Xin Hongqi, Katakowski Mark, Wang Fengjie, Qian Jian-Yong, Liu Xian Shuang, Ali Meser M, Buller Benjamin, Zhang Zheng Gang, Chopp Michael
From the Department of Neurology, Henry Ford Hospital, Detroit, MI (H.X., M.K., F.W., J.-Y.Q., X.S.L., M.M.A., B.B., Z.G.Z., M.C.); and Department of Physics, Oakland University, Rochester, MI (M.C.).
Stroke. 2017 Mar;48(3):747-753. doi: 10.1161/STROKEAHA.116.015204.
Multipotent mesenchymal stromal cell (MSC) harvested exosomes are hypothesized as the major paracrine effectors of MSCs. In vitro, the miR-17-92 cluster promotes oligodendrogenesis, neurogenesis, and axonal outgrowth. We, therefore, investigated whether the miR-17-92 cluster-enriched exosomes harvested from MSCs transfected with an miR-17-92 cluster plasmid enhance neurological recovery compared with control MSC-derived exosomes.

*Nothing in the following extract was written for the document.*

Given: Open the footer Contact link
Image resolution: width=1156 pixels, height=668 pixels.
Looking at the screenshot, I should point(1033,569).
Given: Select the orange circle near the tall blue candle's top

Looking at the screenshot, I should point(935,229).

Rats subjected to 2 hours of transient middle cerebral artery occlusion were intravenously administered miR-17-92 cluster-enriched exosomes, control MSC exosomes, or liposomes and were euthanized 28 days post-middle cerebral artery occlusion. Histochemistry, immunohistochemistry, and Golgi-Cox staining were used to assess dendritic, axonal, synaptic, and myelin remodeling. Expression of phosphatase and tensin homolog and activation of its downstream proteins, protein kinase B, mechanistic target of rapamycin, and glycogen synthase kinase 3β in the peri-infarct region were measured by means of Western blots.

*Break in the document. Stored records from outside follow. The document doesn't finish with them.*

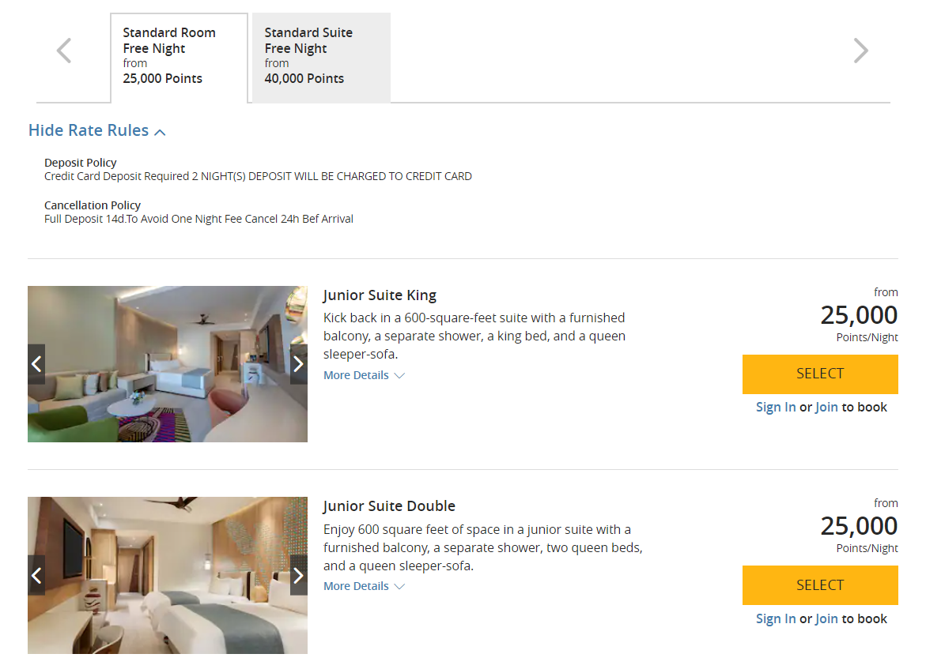Viewport: 926px width, 669px height.
Task: Collapse the Hide Rate Rules chevron
Action: click(161, 132)
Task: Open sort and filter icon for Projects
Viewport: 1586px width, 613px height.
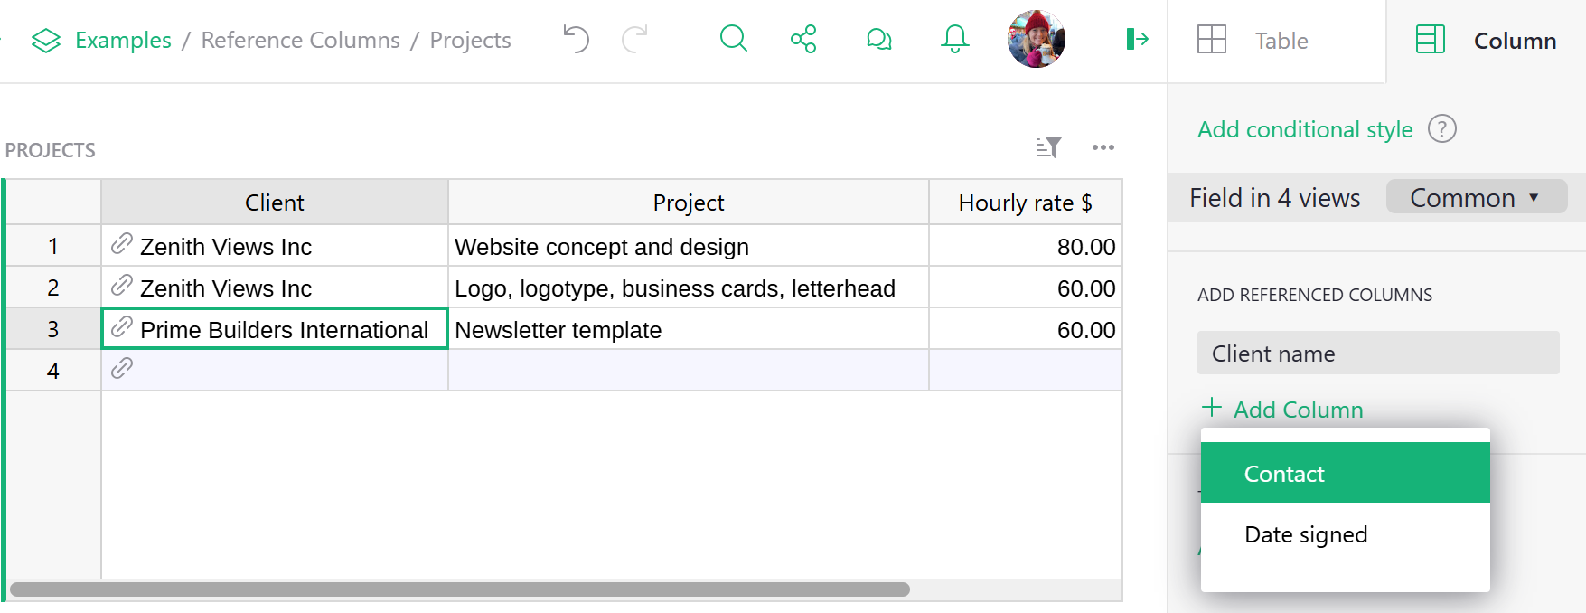Action: click(x=1048, y=147)
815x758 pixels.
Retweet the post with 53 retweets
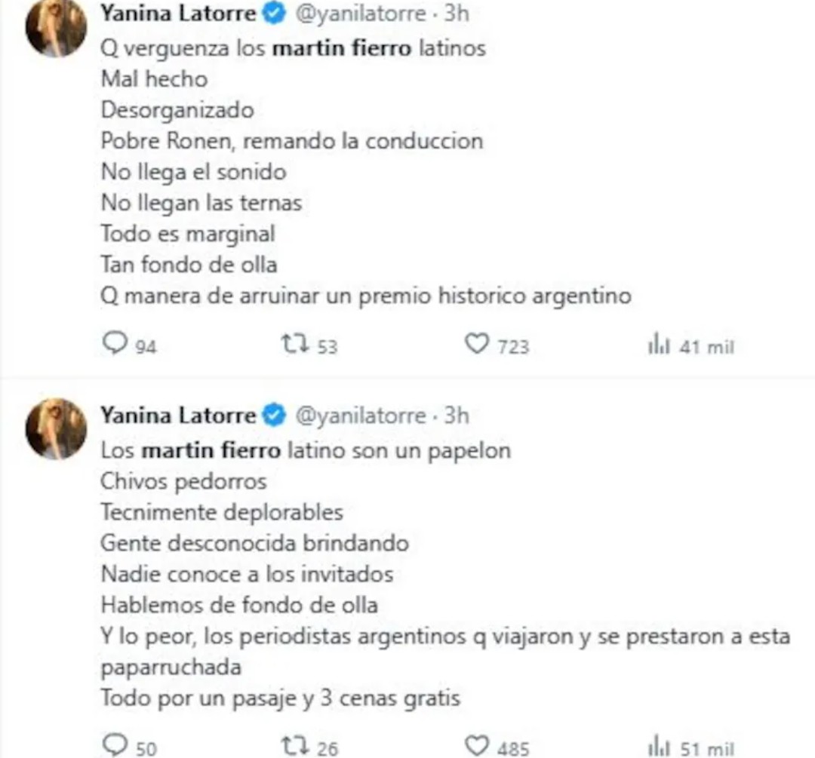click(x=291, y=345)
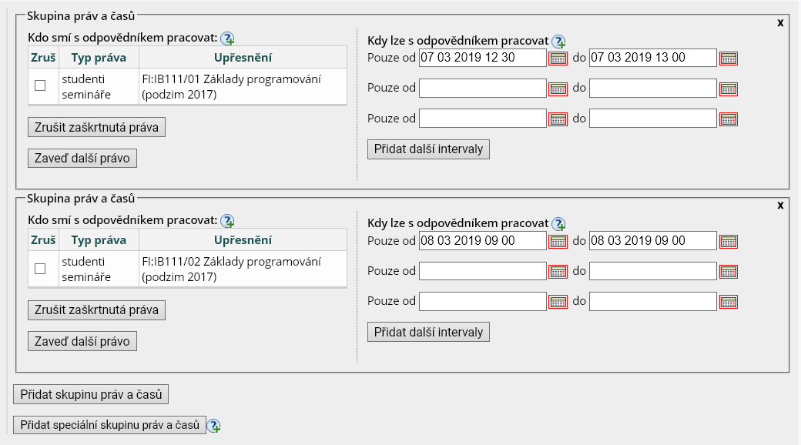Viewport: 801px width, 445px height.
Task: Check the 'Zruš' box for FI:IB111/01 seminar
Action: click(40, 85)
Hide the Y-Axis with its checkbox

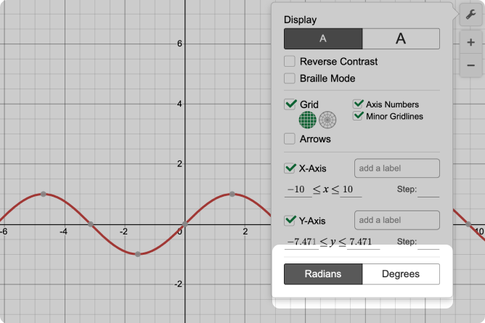pyautogui.click(x=290, y=220)
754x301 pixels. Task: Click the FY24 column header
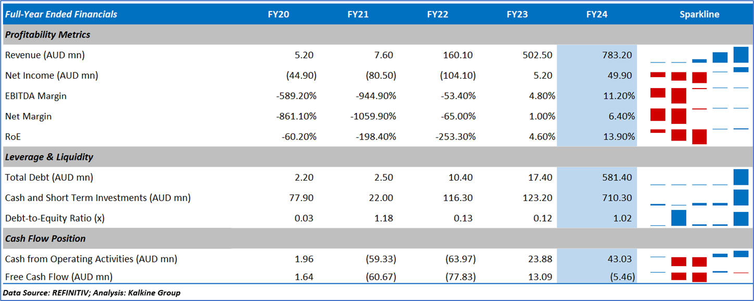[x=597, y=14]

Compared with the liposome treatment, both exosome treatment groups exhibited significant improvement of functional recovery, but miR-17-92 cluster-enriched exosome treatment had significantly more robust effects on improvement of neurological function and enhancements of oligodendrogenesis, neurogenesis, and neurite remodeling/neuronal dendrite plasticity in the ischemic boundary zone (IBZ) than the control MSC exosome treatment. Moreover, miR-17-92 cluster-enriched exosome treatment substantially inhibited phosphatase and tensin homolog, a validated miR-17-92 cluster target gene, and subsequently increased the phosphorylation of phosphatase and tensin homolog downstream proteins, protein kinase B, mechanistic target of rapamycin, and glycogen synthase kinase 3β compared with control MSC exosome treatment.

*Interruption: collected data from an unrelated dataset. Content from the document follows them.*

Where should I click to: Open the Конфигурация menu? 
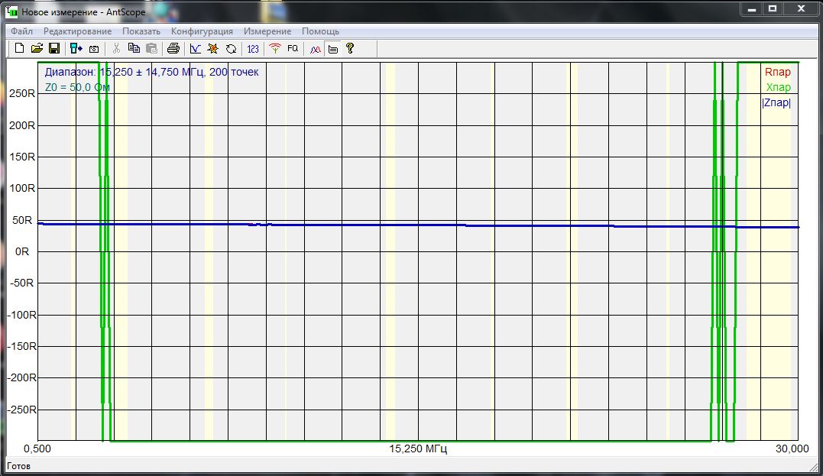click(x=202, y=31)
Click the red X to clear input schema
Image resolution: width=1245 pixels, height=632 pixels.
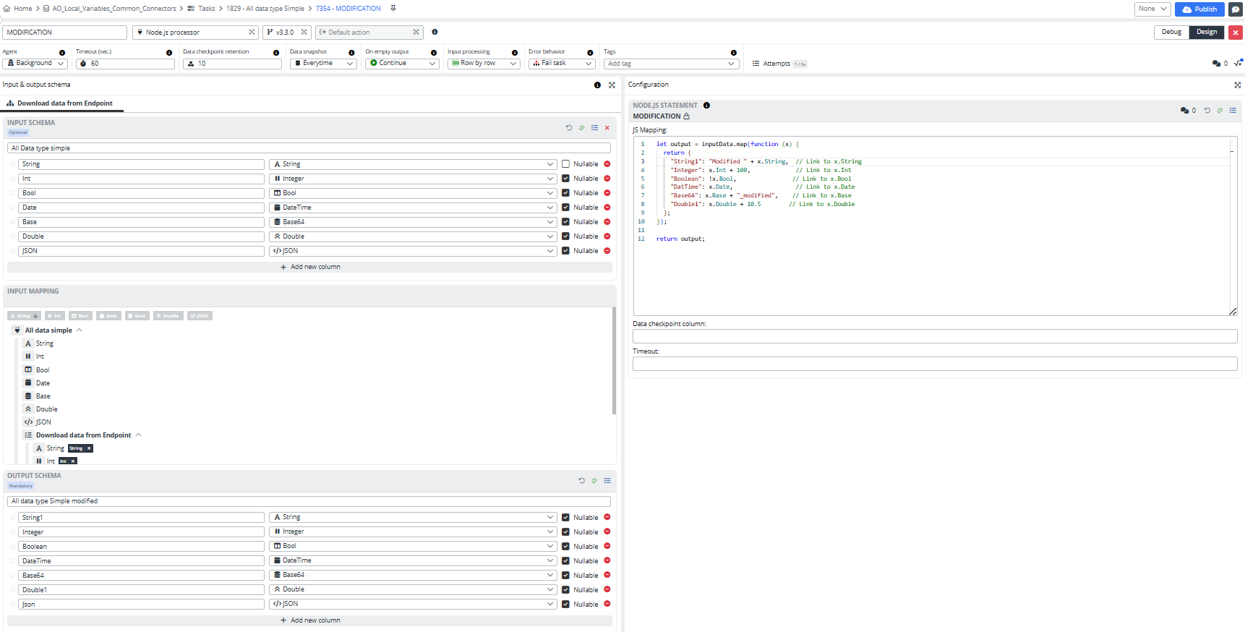[607, 128]
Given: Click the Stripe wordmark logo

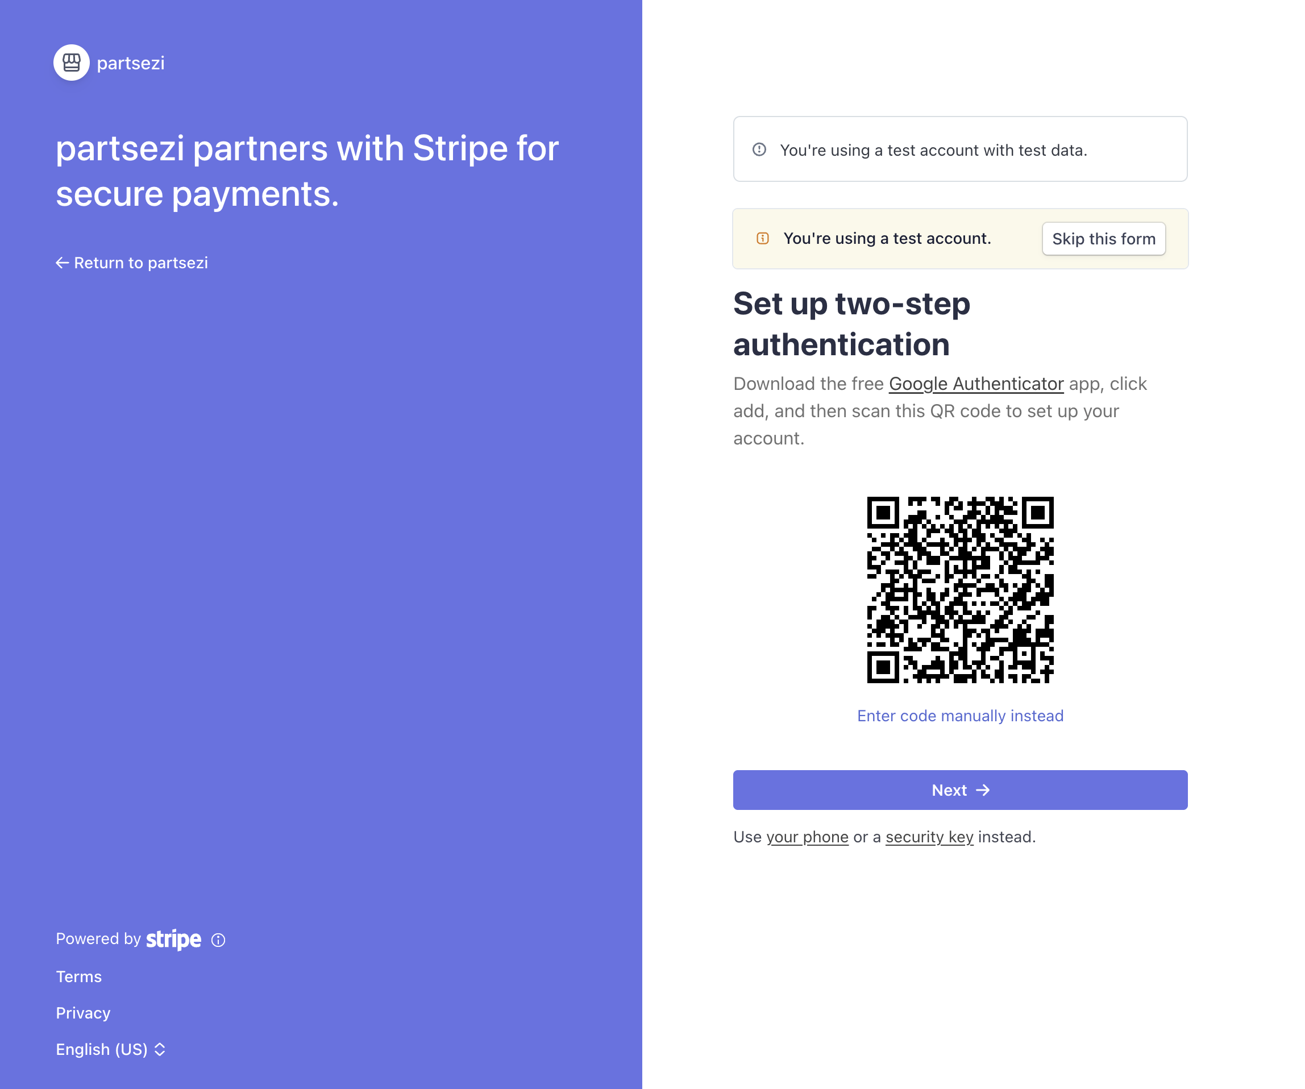Looking at the screenshot, I should 173,939.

Our data suggest that treatment of stroke with tailored exosomes enriched with the miR-17-92 cluster increases neural plasticity and functional recovery after stroke, possibly via targeting phosphatase and tensin homolog to activate the PI3K/protein kinase B/mechanistic target of rapamycin/glycogen synthase kinase 3β signaling pathway.
多能间充质基质细胞(MSC)分泌的外泌体被认为是MSC主要的旁分泌效应物。在体外,miR-17-92簇可促进少突胶质细胞生成、神经发生和轴突生长。因此,我们研究了与对照MSC来源的外泌体相比,用miR-17-92簇质粒转染的MSC收获的富含miR-17-92簇的外泌体是否能增强神经功能恢复。
对经历2小时短暂大脑中动脉闭塞的大鼠静脉注射富含miR-17-92簇的外泌体、对照MSC外泌体或脂质体,并在大脑中动脉闭塞后28天实施安乐死。采用组织化学、免疫组织化学和高尔基-考克斯染色评估树突、轴突、突触和髓鞘重塑。通过蛋白质印迹法检测梗死周边区域中磷酸酶和张力蛋白同源物(PTEN)的表达及其下游蛋白蛋白激酶B(AKT)、雷帕霉素靶蛋白(mTOR)和糖原合酶激酶3β(GSK3β)的激活情况。
与脂质体治疗相比,两个外泌体治疗组的功能恢复均有显著改善,但与对照MSC外泌体治疗相比,富含miR-17-92簇的外泌体治疗对改善神经功能以及增强缺血边界区(IBZ)的少突胶质细胞生成、神经发生和神经突重塑/神经元树突可塑性具有更显著的作用。此外,与对照MSC外泌体治疗相比,富含miR-17-92簇的外泌体治疗显著抑制了经证实的miR-17-92簇靶基因PTEN,并随后增加了PTEN下游蛋白AKT、mTOR和GSK3β的磷酸化水平。
我们的数据表明,用富含miR-17-92簇的定制外泌体治疗中风可增加中风后的神经可塑性和功能恢复,可能是通过靶向PTEN激活PI3K/AKT/mTOR/GSK3β信号通路实现的。